**TASK OBJECTIVE**
The entries below should be output exactly as written.

[Stored data entries]
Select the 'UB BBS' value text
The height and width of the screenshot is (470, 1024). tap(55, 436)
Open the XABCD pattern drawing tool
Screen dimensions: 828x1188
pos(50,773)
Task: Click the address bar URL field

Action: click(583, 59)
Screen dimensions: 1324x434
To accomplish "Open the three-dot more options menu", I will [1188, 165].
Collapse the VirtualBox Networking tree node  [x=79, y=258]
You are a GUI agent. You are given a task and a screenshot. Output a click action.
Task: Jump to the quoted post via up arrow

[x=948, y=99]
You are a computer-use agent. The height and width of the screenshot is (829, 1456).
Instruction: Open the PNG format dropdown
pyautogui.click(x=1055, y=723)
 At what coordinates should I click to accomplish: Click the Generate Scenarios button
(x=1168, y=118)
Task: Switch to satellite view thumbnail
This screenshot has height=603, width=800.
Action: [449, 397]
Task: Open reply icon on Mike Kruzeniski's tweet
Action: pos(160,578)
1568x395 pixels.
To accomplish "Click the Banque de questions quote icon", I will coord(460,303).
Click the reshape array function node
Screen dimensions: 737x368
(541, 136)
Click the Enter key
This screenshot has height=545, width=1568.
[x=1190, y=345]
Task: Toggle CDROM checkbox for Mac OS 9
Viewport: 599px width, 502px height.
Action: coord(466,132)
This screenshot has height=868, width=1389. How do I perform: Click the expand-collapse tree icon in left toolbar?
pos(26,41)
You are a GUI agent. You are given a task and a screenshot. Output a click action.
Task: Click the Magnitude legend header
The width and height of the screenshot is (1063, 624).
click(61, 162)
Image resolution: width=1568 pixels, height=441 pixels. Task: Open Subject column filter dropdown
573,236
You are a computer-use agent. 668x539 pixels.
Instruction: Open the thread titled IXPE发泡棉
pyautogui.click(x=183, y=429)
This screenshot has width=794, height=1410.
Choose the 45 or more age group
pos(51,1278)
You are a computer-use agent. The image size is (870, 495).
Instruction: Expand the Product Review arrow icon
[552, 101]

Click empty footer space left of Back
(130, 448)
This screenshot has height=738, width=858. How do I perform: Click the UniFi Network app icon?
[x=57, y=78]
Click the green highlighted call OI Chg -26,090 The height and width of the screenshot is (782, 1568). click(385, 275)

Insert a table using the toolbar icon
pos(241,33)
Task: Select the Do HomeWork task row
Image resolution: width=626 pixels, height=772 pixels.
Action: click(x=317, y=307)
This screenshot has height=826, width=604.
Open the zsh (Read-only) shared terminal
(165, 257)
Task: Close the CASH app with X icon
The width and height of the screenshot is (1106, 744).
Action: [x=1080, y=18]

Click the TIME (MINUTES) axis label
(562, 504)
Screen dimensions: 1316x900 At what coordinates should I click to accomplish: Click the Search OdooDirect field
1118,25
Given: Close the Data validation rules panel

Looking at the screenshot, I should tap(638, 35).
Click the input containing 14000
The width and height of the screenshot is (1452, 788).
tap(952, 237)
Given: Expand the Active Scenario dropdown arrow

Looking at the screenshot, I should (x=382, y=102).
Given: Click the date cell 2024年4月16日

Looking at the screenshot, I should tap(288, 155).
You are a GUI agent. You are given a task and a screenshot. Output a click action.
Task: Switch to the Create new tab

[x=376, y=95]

**WRITTEN RESPONSE**
Select the 'UB BBS' value text
The height and width of the screenshot is (470, 1024). tap(55, 436)
Open the XABCD pattern drawing tool
Screen dimensions: 828x1188
pos(50,773)
Task: Click the address bar URL field

Action: click(583, 59)
Screen dimensions: 1324x434
To accomplish "Open the three-dot more options menu", I will [1188, 165].
Collapse the VirtualBox Networking tree node  [x=79, y=258]
You are a GUI agent. You are given a task and a screenshot. Output a click action.
Task: Jump to the quoted post via up arrow

[x=948, y=99]
You are a computer-use agent. The height and width of the screenshot is (829, 1456).
Instruction: Open the PNG format dropdown
pyautogui.click(x=1055, y=723)
 At what coordinates should I click to accomplish: Click the Generate Scenarios button
(x=1168, y=118)
Task: Switch to satellite view thumbnail
This screenshot has height=603, width=800.
Action: [449, 397]
Task: Open reply icon on Mike Kruzeniski's tweet
Action: pos(160,578)
1568x395 pixels.
To accomplish "Click the Banque de questions quote icon", I will coord(460,303).
Click the reshape array function node
Screen dimensions: 737x368
(541, 136)
Click the Enter key
This screenshot has height=545, width=1568.
[x=1190, y=345]
Task: Toggle CDROM checkbox for Mac OS 9
Viewport: 599px width, 502px height.
Action: coord(466,132)
This screenshot has height=868, width=1389. How do I perform: Click the expand-collapse tree icon in left toolbar?
pos(26,41)
You are a GUI agent. You are given a task and a screenshot. Output a click action.
Task: Click the Magnitude legend header
The width and height of the screenshot is (1063, 624).
click(61, 162)
Image resolution: width=1568 pixels, height=441 pixels. Task: Open Subject column filter dropdown
573,236
You are a computer-use agent. 668x539 pixels.
Instruction: Open the thread titled IXPE发泡棉
pyautogui.click(x=183, y=429)
This screenshot has width=794, height=1410.
Choose the 45 or more age group
pos(51,1278)
You are a computer-use agent. The image size is (870, 495).
Instruction: Expand the Product Review arrow icon
[552, 101]

Click empty footer space left of Back
(130, 448)
This screenshot has height=738, width=858. How do I perform: Click the UniFi Network app icon?
[x=57, y=78]
Click the green highlighted call OI Chg -26,090 The height and width of the screenshot is (782, 1568). click(385, 275)

Insert a table using the toolbar icon
pos(241,33)
Task: Select the Do HomeWork task row
Image resolution: width=626 pixels, height=772 pixels.
Action: click(x=317, y=307)
This screenshot has height=826, width=604.
Open the zsh (Read-only) shared terminal
(165, 257)
Task: Close the CASH app with X icon
The width and height of the screenshot is (1106, 744).
Action: [x=1080, y=18]

Click the TIME (MINUTES) axis label
(562, 504)
Screen dimensions: 1316x900 At what coordinates should I click to accomplish: Click the Search OdooDirect field
1118,25
Given: Close the Data validation rules panel

Looking at the screenshot, I should tap(638, 35).
Click the input containing 14000
The width and height of the screenshot is (1452, 788).
tap(952, 237)
Given: Expand the Active Scenario dropdown arrow

Looking at the screenshot, I should (x=382, y=102).
Given: Click the date cell 2024年4月16日

Looking at the screenshot, I should tap(288, 155).
You are a GUI agent. You are given a task and a screenshot. Output a click action.
Task: Switch to the Create new tab

[x=376, y=95]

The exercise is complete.